(TEXT SECTION Opens)

A motion to dismiss brought pursuant to Federal Rule of Civil Procedure 12(b)(6) challenges the sufficiency of the pleadings set forth in the complaint. Vega v. JPMorgan Chase Bank, N.A., 654 F.Supp.2d 1104, 1109 (E.D.Cal.2009). Under the "notice pleading" standard of the Federal Rules of Civil Procedure, a plaintiff's complaint must provide, in part, a "short and plain" statement of plaintiff's claims showing entitlement to relief. Fed. R. Civ. P. 8(a)(2); see also Paulsen v. CNF, Inc., 559 F.3d 1061, 1071 (9th Cir. 2009), cert. denied, __ U.S. __, 130 S.Ct. 1053 (2010). "A complaint may survive a motion to dismiss if, taking all well-pleaded factual allegations as true, it contains 'enough facts to state a claim to relief that is plausible on its face.'" Coto Settlement v. Eisenberg, 593 F.3d 1031, 1034 (9th Cir. 2010) quoting Iqbal, 556 U.S. at 678. "'A claim has facial plausibility when the plaintiff pleads factual content that allows the court to draw the reasonable inference that the defendant is liable for the misconduct alleged.'" Caviness v. Horizin Cmty. Learing Ctr., Inc., 590 F.3d 806, 812 (9th Cir. 2010) quoting Iqbal, 556 U.S. at 678. The court accepts all of the facts alleged in the complaint as true and construes them in the light most favorable to the plaintiff. Corrie v. Caterpillar, 503 F.3d 974, 977 (9th Cir. 2007). The court is "not, however, required to accept as true conclusory allegations that are contradicted by documents referred to in the complaint, and [the court does] not necessarily assume the truth of legal conclusions merely because they are cast in the form of factual allegations." Paulsen v. CNF, Inc., 559 F.3d at 1071 (citations and quotation marks omitted).

In ruling on a motion to dismiss pursuant to Rule 12(b)(6), the court "may generally consider only allegations contained in the pleadings, exhibits attached to the complaint, and matters properly subject to judicial notice." Outdoor Media Group, Inc. v. City of Beaumont, 506 F.3d 895, 899 (9th Cir. 2007) (citation and quotation marks omitted); see also Heliotrope Gen., Inc. v. Ford Motor Co., 189 F.3d 971, 980 n. 18 (9th Cir. 1999) ("When considering a motion for judgment on the pleadings, [the] court may consider facts that are contained in material of which the court may take judicial notice.") (citation and quotation marks omitted).

(TEXT SECTION Closes)

### CHECK YOUR UNDERSTANDING
**A.** Reproduce the part of the motion-to-dismiss passage that opens with the words containing "In ruling on" and closes with "(citation and quotation marks omitted).".
**B.** For each statement below, say yes or no to whether the motion-to-dismiss passage agrees with it, and quote the deciding words. (i) The court is required to accept as true conclusory allegations that are contradicted by documents referred to in the complaint. (ii) The court construes the facts alleged in the complaint in the light most favorable to the plaintiff. (iii) In ruling on a Rule 12(b)(6) motion, the court may generally consider matters properly subject to judicial notice.

(DATASET ENTRIES Opens)

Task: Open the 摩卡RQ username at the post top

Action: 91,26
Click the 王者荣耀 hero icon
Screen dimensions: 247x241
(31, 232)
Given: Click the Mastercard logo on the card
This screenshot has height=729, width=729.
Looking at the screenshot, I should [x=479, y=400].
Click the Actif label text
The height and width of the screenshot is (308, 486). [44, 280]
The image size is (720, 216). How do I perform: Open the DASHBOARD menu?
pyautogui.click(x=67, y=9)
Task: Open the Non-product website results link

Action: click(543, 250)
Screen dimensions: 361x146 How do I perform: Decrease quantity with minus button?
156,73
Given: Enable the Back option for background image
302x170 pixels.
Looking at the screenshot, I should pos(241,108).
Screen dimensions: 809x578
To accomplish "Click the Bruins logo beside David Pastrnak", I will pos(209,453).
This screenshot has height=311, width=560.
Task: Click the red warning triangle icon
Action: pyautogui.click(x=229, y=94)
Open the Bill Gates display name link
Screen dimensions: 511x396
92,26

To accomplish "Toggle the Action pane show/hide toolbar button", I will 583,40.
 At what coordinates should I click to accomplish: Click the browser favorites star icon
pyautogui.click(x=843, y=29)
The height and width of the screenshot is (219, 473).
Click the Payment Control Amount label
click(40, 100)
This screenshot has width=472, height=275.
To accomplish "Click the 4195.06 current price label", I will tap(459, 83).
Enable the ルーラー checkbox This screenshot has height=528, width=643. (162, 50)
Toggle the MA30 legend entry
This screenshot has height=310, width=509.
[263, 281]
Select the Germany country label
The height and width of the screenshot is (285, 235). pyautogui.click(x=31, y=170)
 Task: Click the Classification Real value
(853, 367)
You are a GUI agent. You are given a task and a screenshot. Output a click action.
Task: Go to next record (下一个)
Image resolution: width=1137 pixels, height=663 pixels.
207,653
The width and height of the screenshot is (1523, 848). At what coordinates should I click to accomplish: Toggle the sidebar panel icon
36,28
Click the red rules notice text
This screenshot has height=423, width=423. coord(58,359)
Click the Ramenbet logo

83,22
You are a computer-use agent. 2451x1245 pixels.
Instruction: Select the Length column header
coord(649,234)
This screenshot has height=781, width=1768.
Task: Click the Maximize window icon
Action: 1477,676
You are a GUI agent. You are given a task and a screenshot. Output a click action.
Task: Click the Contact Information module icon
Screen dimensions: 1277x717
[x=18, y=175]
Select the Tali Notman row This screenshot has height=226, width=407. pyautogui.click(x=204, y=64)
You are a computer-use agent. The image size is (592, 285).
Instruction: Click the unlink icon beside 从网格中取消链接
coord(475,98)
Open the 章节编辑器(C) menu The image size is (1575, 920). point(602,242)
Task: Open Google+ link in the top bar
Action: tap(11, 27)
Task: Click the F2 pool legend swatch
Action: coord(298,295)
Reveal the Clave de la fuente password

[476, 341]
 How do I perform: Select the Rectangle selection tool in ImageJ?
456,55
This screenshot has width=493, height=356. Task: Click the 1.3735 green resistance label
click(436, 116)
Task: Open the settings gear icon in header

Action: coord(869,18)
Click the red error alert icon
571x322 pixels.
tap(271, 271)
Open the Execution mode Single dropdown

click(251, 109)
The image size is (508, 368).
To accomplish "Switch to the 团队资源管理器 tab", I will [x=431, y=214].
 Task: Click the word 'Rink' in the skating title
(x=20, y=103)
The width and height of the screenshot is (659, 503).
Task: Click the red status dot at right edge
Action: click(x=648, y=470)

(DATASET ENTRIES Closes)

### TASK-BY-TASK SOLUTIONS
**A.**
In ruling on a motion to dismiss pursuant to Rule 12(b)(6), the court "may generally consider only allegations contained in the pleadings, exhibits attached to the complaint, and matters properly subject to judicial notice." Outdoor Media Group, Inc. v. City of Beaumont, 506 F.3d 895, 899 (9th Cir. 2007) (citation and quotation marks omitted); see also Heliotrope Gen., Inc. v. Ford Motor Co., 189 F.3d 971, 980 n. 18 (9th Cir. 1999) ("When considering a motion for judgment on the pleadings, [the] court may consider facts that are contained in material of which the court may take judicial notice.") (citation and quotation marks omitted).

**B.**
(i) No: "not, however, required to accept as true conclusory allegations that are contradicted by documents referred to in the complaint"
(ii) Yes: "construes them in the light most favorable to the plaintiff"
(iii) Yes: "may generally consider only allegations contained in the pleadings, exhibits attached to the complaint, and matters properly subject to judicial notice"